One of the several tests establishing the offence is that a “reasonable person” must consider the behaviour as likely to cause the partner to suffer harm. SWA has reservations on the use of subjective tests of this nature for offences involving domestic abuse, given its surrounding context of stereotypical gender roles and the double standards for “acceptable behaviour” in relationships in Scottish society. We can, however, on balance, see the utility of the test.
Removing the requirement to prove specific harm has the positive effect of avoiding inappropriate focus on the victim’s rather than the perpetrator’s behaviour, provides some insurance against systematic re-victimisation through the court processes, and promotes prosecution processes that do not require a victim to display some popular notion of distress to be believed. “Reasonableness” is also a defence against behaviour falling under the offence, which underlines the necessity of appropriate training for all of those involved in the investigation, prosecution and sentencing of these offences.
The bill is not perfect. The proposed law is missing language around extraterritorial jurisdiction (required for compliance with the Council of Europe’s Istanbul Convention), and fails to provide for some form of emergency barring order, also required by article 52 of the Convention – a need supported by our recent research on homelessness and domestic abuse. (Read the report.)

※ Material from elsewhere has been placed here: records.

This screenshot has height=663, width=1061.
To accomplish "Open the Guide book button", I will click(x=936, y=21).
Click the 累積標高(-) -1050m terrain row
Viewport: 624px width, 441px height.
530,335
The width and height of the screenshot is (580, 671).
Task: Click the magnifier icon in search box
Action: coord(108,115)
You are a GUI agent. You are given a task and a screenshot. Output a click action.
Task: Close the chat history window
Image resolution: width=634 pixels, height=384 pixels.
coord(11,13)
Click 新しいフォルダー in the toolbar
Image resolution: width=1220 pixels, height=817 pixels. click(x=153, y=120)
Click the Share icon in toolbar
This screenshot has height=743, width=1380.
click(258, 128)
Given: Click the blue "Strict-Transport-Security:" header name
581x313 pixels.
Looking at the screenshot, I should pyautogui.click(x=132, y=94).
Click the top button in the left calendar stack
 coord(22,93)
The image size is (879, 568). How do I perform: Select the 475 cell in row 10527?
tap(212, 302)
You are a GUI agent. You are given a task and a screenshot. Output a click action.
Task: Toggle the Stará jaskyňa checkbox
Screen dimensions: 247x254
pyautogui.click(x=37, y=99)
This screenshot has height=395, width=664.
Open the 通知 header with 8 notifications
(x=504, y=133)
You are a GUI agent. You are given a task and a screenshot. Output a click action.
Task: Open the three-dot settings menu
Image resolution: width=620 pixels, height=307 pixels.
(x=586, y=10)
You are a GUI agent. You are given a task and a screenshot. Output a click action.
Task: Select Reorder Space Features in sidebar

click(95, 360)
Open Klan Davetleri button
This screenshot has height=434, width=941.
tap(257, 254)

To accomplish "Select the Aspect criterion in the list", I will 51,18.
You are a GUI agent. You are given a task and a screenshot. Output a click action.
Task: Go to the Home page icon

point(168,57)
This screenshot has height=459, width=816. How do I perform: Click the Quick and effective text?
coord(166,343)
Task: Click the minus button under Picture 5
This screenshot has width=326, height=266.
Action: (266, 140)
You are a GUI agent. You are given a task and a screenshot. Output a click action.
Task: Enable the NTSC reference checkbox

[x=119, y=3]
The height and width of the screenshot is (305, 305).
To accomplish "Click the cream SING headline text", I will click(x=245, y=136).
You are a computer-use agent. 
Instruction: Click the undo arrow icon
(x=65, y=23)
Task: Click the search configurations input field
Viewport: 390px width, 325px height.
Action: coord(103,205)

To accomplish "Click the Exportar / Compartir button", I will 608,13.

Our biggest criticism is that the bill fails to respond to the enormity of harm done to children who live in households with domestic abuse. Children tell us that they experience abuse and coercive control as a 24/7 phenomenon; their abuse is no more an “incident” than their mother’s. This framing of their experience as an aggravator based on “witnessing” perpetuates the notion that domestic abuse doesn’t affect a child who is not “present”. The bill rightly restricts the definition of “domestic abuse” to partners and ex-partners, but it is disappointing that it does not better recognise the impact of domestic abuse on children within the offence.
Overall, however, the bill makes a positive move towards evidencing Scotland’s compliance with domestic and international obligations, and it is a driver to encourage further positive reforms in the justice system response to domestic abuse generally.
It is not perfect. It forges new legislative ground, and we will inevitably wish to amend the bill over the coming years.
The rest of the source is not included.